自分らが相手の保持時に前プレをかけているが、それを逆にやられると苦しくなる。Hullはビルドアップの仕方を構築しているようで慣れはあるようだが、QPRはビルドアップの構築ができていない印象で最終的にロングを放るしかなくなる。しかし、その中で前線に預けさえすればチャンスを作ってくれるプレイヤーがいるというオプションがあるのは救いだ。


という形で試合は進んでいく。
コンセプトは5~15分あれば大体わかる。15分あれば試合の展開も予想はつく。


Hullの変化

スコアは動かないまま30分が近づく。

すると、Hullに変化が生まれる。
ここまでビルドアップの苦戦またはブロックを崩すことに苦戦していた。という中で、シンプルなアタックを行うことになる。シンプルさとは手数をかけずにロングボールも使用しながら相手のDFラインのは背後を積極的に狙うことだ。いわゆる擬似カウンターの開始。

序盤は保持時のウラへの狙いはなかったが30分以降から増加した。これまでのゲームでもあったように序盤は無理にでも保持してペースを握る。そしてある程度時間が経てばウラを狙うというシンプルさを見せ始める。保持していると相手は食いついてくる(停滞してもしょうがない)中でウラ返す。
普通のビルドアップを序盤は行い繋ぐことを優先し、ビルドアップ(を見せて)で引き付けておく。ここでロングボールの使用をしない。時間が経てば、擬似カウンターへの移行を見せてタテへ速いスピード感のあるアタックを自陣から開始する。

HULの擬似カウンター 例1
例2
※これはだたのウラ返しでもある


30分くらいまでくると相手も前に出て戻る体力も減るのでタテへ速くスペースを突く攻撃でチャンスになる。苦戦しているように見えてもそれは成功するためのエサである。シンプルに仕掛けるというウラの目的を達成するためにある取り組みであるように感じる。

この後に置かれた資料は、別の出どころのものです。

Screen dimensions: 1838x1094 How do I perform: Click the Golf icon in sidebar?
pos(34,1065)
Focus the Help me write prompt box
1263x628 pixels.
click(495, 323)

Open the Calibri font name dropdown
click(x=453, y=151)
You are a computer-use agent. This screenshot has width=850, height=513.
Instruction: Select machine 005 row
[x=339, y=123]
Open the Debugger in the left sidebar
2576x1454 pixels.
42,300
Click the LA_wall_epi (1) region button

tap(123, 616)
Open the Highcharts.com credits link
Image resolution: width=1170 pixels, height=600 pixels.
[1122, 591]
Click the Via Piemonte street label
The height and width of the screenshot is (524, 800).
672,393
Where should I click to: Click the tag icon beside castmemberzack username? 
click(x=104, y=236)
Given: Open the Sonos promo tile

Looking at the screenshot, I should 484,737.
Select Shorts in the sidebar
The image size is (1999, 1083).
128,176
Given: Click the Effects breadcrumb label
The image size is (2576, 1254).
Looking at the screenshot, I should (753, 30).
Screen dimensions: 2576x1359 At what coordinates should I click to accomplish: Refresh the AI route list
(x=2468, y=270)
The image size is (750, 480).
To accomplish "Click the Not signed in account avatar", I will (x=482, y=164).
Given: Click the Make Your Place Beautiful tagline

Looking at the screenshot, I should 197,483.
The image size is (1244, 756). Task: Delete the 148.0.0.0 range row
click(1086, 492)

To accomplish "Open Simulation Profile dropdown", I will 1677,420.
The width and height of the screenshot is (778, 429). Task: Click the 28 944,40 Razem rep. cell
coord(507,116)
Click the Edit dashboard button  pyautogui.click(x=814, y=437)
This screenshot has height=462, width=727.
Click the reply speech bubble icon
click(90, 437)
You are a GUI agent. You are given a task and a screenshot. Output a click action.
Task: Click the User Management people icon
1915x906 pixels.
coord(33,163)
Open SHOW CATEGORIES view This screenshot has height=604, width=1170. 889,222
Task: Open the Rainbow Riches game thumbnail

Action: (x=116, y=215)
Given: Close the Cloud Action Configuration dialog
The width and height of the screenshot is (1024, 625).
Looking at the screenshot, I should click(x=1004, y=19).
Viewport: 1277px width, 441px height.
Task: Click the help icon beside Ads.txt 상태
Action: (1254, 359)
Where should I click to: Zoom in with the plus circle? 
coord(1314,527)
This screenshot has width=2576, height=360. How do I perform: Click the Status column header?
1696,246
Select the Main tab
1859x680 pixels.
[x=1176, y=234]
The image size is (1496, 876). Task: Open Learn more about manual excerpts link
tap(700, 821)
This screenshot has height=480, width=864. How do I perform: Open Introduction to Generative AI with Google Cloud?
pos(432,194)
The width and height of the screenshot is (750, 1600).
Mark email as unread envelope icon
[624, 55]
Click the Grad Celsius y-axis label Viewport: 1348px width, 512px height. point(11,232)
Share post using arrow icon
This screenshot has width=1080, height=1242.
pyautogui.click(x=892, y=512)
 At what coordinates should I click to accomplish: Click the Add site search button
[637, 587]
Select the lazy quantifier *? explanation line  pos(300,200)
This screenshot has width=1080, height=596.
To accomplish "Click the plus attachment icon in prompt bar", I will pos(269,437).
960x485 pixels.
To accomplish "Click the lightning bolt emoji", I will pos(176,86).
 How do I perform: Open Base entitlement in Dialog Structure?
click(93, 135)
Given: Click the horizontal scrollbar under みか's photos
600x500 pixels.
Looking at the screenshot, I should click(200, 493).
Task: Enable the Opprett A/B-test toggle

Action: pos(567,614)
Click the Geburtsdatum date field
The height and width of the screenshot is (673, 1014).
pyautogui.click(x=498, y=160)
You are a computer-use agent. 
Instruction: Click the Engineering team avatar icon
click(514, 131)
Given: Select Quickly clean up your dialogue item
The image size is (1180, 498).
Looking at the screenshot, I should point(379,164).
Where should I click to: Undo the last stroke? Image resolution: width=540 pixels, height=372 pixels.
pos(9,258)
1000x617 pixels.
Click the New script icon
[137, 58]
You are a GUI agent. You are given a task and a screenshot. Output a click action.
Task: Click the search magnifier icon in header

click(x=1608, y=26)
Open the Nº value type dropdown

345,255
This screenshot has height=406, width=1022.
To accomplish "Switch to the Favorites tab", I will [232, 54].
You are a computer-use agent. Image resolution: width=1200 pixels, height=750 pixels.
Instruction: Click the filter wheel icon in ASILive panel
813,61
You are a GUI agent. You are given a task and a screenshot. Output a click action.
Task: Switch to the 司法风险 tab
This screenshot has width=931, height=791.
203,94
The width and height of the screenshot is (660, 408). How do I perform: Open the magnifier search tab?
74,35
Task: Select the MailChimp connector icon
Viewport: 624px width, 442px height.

「シンプルに仕掛ける」ことがウラの目的であると書いたが、それはプランBという可能性もある。プランAはポゼッションから綺麗に剥がしてゴールまで行くということで、試合序盤に取り組んでいたようなこと。今節や他の試合のように、プランAで点が取れないという状況に陥ってしまい、それを打開するためにプランBが存在している。ひとつの策だけでは勝てないのがサッカーというスポーツなので、複数の戦術を持つことは重要になる。しかし、その根底にある戦略は普遍で確固たるものでなくてはならない。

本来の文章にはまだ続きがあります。